-- START --

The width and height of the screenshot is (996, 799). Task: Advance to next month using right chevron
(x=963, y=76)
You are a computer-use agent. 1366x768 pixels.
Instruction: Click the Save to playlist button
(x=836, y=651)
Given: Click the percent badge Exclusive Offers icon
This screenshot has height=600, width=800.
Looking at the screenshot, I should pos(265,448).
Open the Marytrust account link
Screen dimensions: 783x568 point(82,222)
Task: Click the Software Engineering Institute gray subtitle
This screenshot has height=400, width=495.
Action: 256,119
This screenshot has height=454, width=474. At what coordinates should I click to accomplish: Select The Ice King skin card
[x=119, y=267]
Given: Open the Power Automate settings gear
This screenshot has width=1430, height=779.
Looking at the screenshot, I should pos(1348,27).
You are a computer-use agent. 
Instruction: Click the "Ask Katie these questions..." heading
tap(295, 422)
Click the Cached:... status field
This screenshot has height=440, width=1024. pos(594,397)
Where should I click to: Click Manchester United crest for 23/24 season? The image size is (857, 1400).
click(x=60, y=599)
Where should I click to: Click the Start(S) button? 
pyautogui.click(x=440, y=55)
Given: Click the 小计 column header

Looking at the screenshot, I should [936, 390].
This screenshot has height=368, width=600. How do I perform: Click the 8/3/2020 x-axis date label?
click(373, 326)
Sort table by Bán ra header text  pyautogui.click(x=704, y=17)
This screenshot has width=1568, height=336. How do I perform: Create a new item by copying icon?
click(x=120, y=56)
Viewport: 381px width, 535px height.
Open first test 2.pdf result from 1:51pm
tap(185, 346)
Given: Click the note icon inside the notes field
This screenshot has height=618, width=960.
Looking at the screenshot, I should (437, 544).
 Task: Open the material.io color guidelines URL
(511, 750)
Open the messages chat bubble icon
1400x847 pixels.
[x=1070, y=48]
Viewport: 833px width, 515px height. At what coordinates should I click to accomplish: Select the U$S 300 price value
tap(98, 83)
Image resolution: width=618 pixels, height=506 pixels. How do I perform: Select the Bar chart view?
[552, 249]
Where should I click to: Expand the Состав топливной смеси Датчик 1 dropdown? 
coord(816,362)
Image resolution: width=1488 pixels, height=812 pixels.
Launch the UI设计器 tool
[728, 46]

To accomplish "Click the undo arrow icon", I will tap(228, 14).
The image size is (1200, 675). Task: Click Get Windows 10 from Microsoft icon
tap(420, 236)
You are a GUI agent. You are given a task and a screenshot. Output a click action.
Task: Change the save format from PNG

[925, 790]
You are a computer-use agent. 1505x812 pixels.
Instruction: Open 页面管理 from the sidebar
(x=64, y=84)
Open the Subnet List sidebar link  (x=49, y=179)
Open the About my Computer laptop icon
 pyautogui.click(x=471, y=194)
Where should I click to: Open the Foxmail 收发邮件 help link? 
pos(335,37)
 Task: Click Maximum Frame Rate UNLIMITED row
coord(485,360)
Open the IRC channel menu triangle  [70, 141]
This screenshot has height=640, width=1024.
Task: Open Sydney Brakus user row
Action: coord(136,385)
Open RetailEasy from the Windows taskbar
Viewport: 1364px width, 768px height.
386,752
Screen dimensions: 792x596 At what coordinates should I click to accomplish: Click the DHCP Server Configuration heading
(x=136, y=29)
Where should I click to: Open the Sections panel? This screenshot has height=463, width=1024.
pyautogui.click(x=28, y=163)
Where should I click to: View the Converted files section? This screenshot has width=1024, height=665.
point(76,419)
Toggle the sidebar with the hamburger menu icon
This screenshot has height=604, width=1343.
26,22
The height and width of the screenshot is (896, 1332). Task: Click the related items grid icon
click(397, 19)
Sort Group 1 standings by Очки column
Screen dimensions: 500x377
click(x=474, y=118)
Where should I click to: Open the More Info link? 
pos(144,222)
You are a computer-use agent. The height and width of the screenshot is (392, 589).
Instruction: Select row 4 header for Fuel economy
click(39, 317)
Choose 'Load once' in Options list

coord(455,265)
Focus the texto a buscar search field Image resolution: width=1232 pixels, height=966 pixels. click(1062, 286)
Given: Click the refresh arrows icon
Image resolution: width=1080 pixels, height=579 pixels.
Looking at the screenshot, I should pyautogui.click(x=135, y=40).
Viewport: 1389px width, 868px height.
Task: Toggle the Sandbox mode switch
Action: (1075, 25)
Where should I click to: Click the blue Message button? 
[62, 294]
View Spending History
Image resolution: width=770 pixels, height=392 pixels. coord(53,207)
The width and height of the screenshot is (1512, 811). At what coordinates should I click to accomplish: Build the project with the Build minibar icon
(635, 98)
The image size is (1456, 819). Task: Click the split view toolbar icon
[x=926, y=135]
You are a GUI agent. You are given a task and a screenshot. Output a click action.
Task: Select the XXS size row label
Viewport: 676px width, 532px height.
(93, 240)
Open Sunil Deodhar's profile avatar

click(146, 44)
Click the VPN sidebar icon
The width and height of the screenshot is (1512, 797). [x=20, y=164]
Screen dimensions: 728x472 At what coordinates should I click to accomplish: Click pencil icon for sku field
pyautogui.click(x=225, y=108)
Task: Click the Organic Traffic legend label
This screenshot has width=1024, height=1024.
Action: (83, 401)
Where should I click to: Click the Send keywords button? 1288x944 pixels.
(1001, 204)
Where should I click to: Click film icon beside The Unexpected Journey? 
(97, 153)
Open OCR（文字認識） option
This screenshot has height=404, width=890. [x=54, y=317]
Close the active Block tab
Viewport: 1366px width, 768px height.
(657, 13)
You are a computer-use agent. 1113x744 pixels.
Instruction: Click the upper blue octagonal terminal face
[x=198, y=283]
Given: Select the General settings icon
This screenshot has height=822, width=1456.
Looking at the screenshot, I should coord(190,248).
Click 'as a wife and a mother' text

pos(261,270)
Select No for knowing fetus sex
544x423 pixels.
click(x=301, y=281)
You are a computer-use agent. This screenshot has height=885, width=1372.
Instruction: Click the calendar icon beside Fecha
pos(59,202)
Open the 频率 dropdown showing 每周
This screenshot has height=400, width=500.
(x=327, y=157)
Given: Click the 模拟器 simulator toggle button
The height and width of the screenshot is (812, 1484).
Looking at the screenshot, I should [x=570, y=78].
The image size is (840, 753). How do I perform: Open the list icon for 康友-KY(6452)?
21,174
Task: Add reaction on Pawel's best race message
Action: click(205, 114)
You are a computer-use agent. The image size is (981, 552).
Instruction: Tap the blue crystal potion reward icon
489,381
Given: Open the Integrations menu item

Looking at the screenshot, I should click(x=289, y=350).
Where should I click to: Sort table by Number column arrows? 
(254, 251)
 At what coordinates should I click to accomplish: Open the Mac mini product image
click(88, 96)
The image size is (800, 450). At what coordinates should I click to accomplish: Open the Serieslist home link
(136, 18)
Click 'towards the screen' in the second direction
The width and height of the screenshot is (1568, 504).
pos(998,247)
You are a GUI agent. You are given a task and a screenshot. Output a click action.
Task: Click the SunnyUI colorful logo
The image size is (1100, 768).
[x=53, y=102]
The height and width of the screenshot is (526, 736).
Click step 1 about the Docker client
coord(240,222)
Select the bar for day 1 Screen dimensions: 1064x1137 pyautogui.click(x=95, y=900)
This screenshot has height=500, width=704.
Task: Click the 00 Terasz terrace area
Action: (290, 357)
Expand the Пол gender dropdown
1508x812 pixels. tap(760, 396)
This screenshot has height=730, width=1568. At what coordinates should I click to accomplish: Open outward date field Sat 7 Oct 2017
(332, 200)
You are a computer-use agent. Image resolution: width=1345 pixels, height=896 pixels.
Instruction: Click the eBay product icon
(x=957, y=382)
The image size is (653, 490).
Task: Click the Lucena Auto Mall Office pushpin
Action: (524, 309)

-- END --

Return the lines of the material verbatim, beginning at the line containing "Click 'as a wife and a mother' text" and ending with the line containing "pos(59,202)".

== Complete output ==
Click 'as a wife and a mother' text

pos(261,270)
Select No for knowing fetus sex
544x423 pixels.
click(x=301, y=281)
You are a computer-use agent. This screenshot has height=885, width=1372.
Instruction: Click the calendar icon beside Fecha
pos(59,202)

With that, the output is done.